**Exercise prompt**. Look below for the line that contains "The width and height of the screenshot is (946, 697).", then copy it and each following line to the end of the records, minus any pictures.

[Items listed in a dataset]
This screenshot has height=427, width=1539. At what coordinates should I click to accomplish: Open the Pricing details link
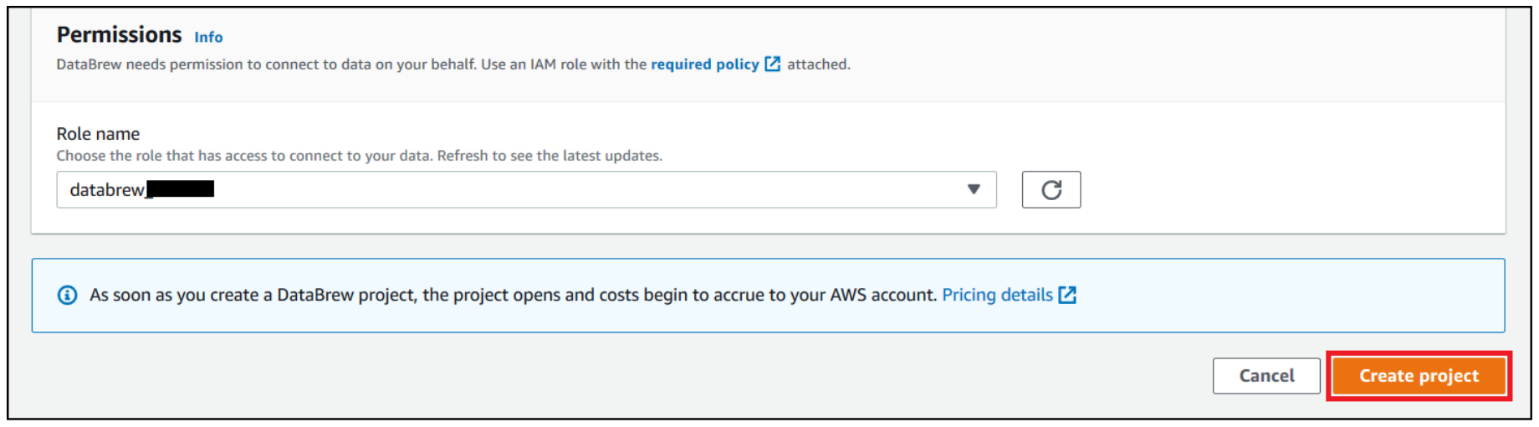pyautogui.click(x=997, y=296)
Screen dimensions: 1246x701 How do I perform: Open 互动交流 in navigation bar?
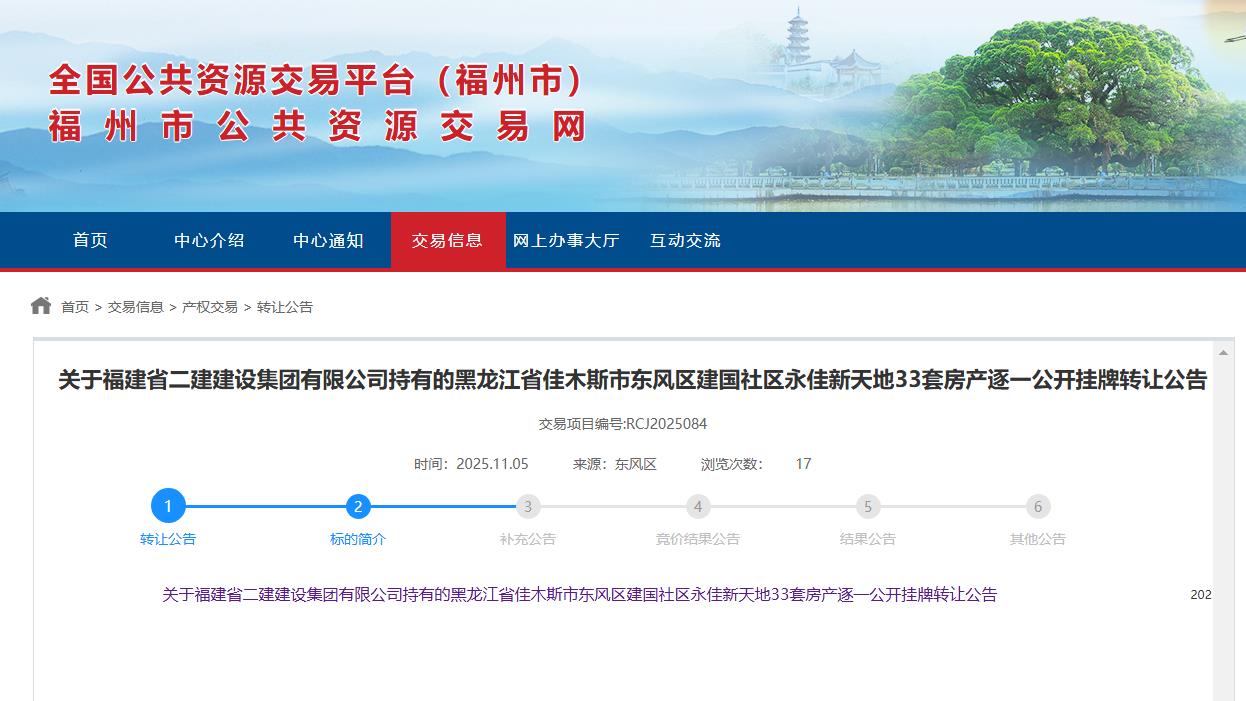coord(685,240)
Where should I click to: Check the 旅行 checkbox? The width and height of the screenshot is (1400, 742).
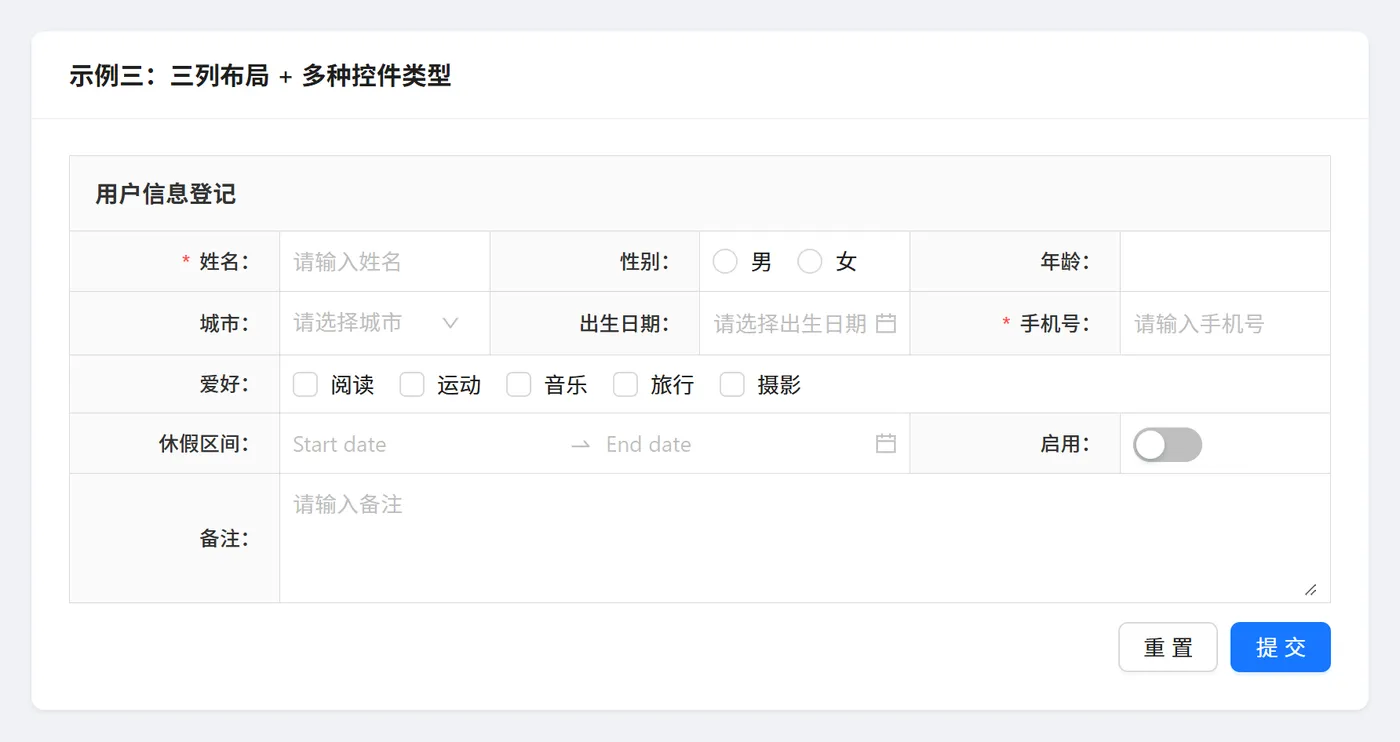625,385
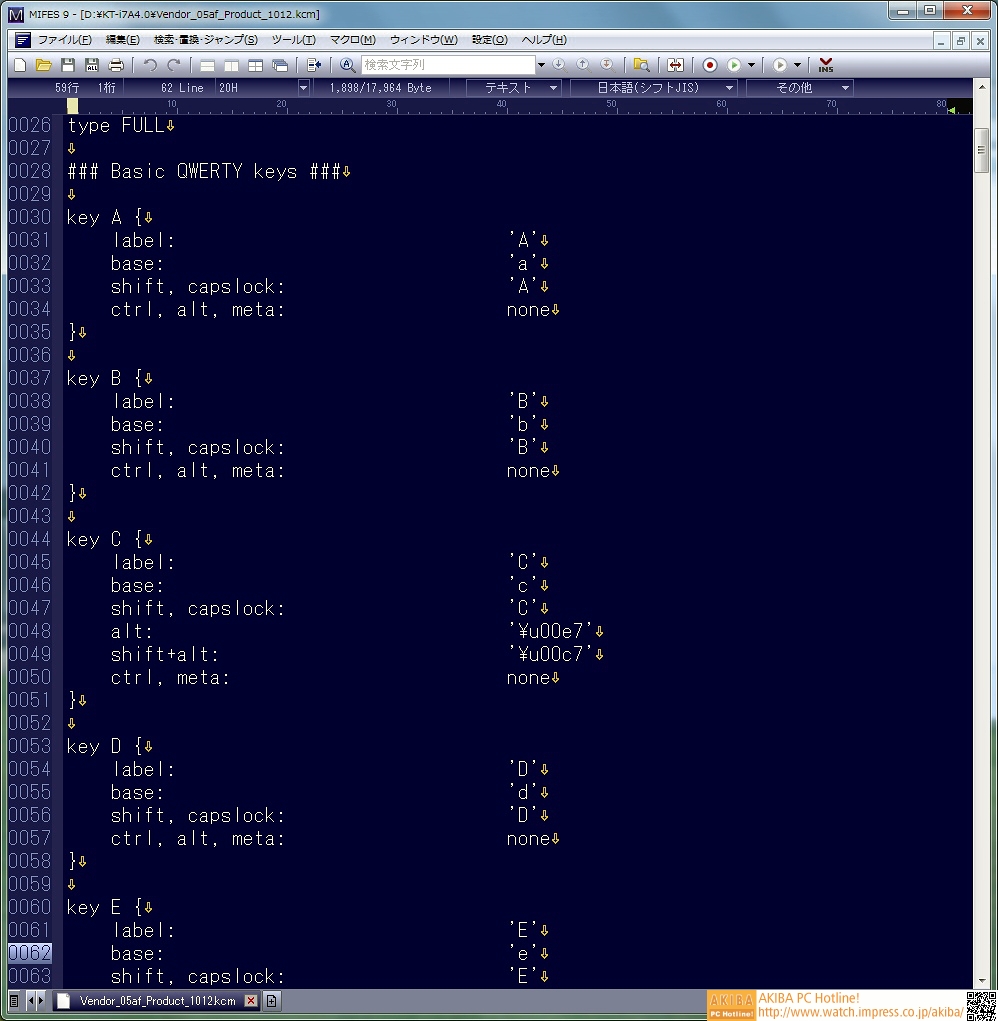Open the 設定(O) menu
The image size is (998, 1021).
coord(489,40)
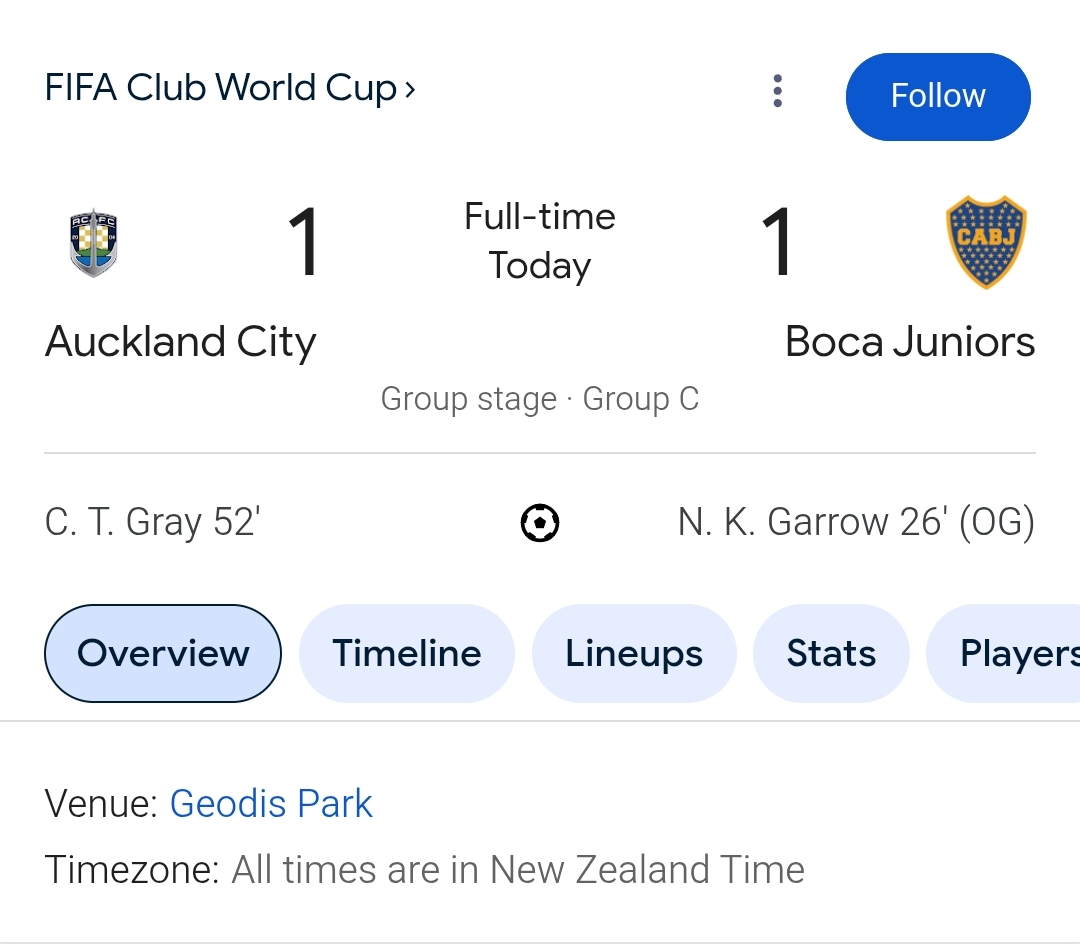The height and width of the screenshot is (944, 1080).
Task: Switch to the Timeline tab
Action: point(406,653)
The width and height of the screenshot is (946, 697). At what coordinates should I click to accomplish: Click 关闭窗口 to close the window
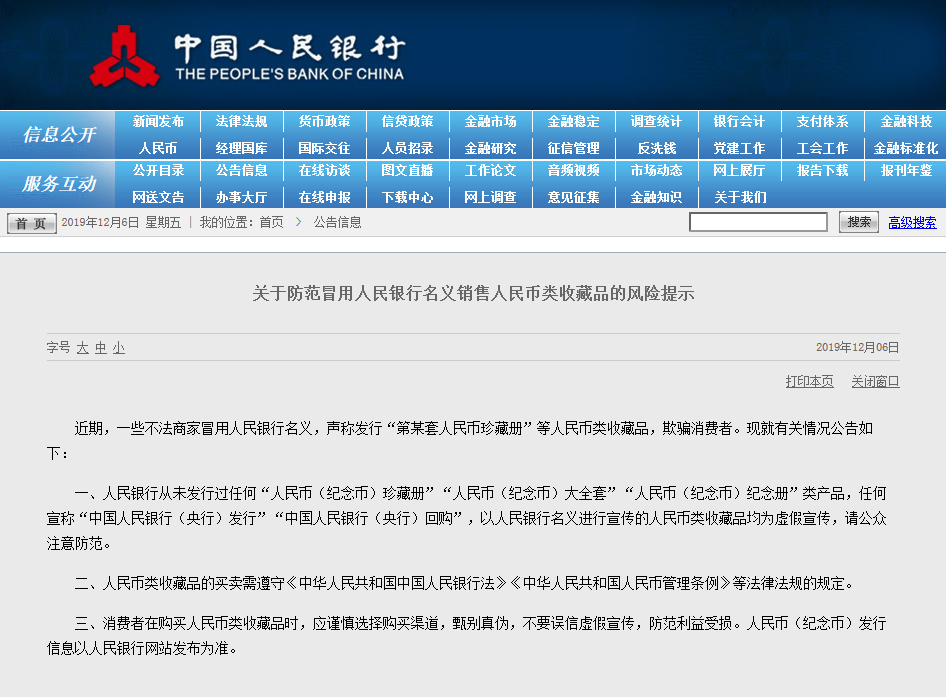click(875, 381)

**Result of this task**.
The width and height of the screenshot is (946, 697). At what coordinates should I click to accomplish: Click 关闭窗口 to close the window
click(875, 381)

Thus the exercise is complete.